Echoing the findings shared at a juvenile justice summit in Maine last Fall, the Muskie School of Public Service and the University of Maine School of Law are calling for a shift away from youth prisons like Long Creek in South Portland to non-residential community-based programs and services. And they’ve produced a report that suggests the transition will save money and produce better outcomes for kids.
It’s part of a national shift in thinking about what’s best for youth in the juvenile justice system. As studies have shown that youth incarceration in large facilities increases recidivism and that more kids of color are often confined, states have moved toward community-based alternatives.
“We’re seeing in research and data that we can do a better job by young people and by taxpayers by serving young people in their communities,” says Erica King.
She is a senior policy associate at the University of Southern Maine who helped author the report. It finds that incarcerating youth is generally less safe, especially for low-risk offenders and for those with complex mental health needs. Long Creek has come under scrutiny since 2016 after the suicide of a transgender teen. Against that backdrop, there’s also the issue of cost. The price tag for a single youth at Long Creek is pegged at $250,000. But King credits the Maine Department of Corrections for recently undergoing an extensive audit, sharing the data and being willing to use it for change.

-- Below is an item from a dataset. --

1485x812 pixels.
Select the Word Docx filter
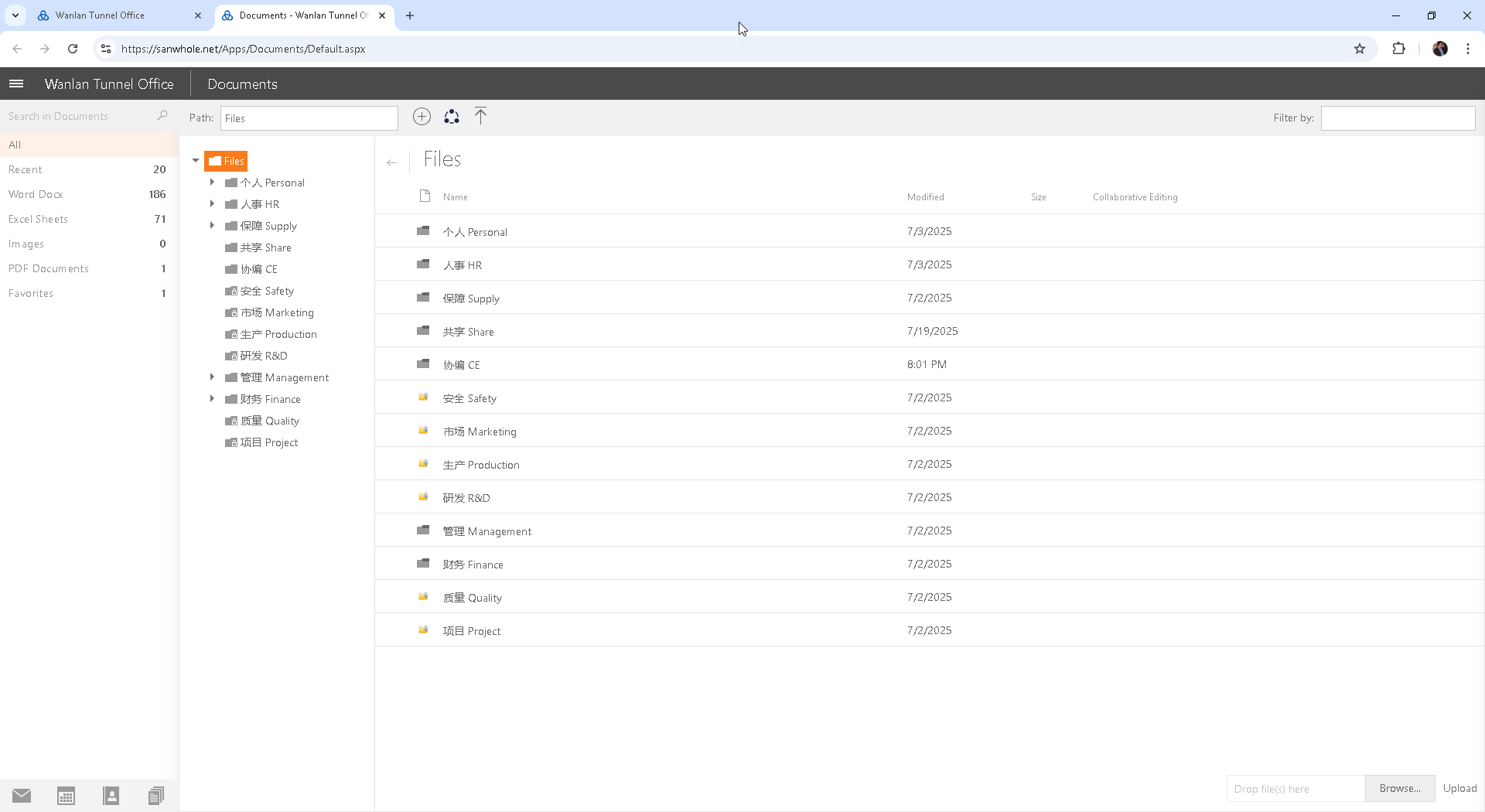point(36,194)
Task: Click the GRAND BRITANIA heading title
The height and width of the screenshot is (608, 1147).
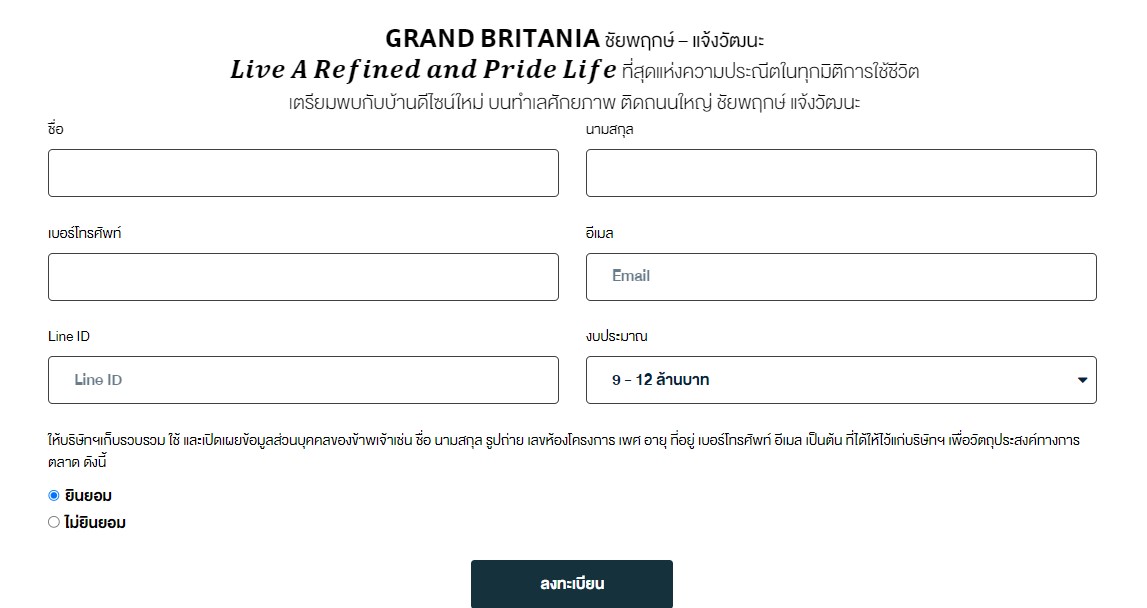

“I think they’re doing the best they can but a lot of the issues that young people are struggling with at that facility are a result of upstream challenges that had we invested more rigorously in community-based services for them they may not find themselves in a period of incarceration,” she says.
The report finds that community-based services — including behavioral health, access to education, restorative justice and other intensive non-residential programs for youth are severely limited in Maine. It recommends mapping out resources in communities, conducting a review of service gaps for at-risk youth and integrating public and private funding to help those who are served by multiple state agencies.
In the meantime, the DOC has pledged to reduce confinement at Long Creek by another 30%. And the Department of Health and Human Services says it is exploring a plan to offer intensive psychiatric care to youth with severe behavioral health disorders. In a written statement a spokesperson for the department says the project will serve a handful of individuals who are currently at Long Creek.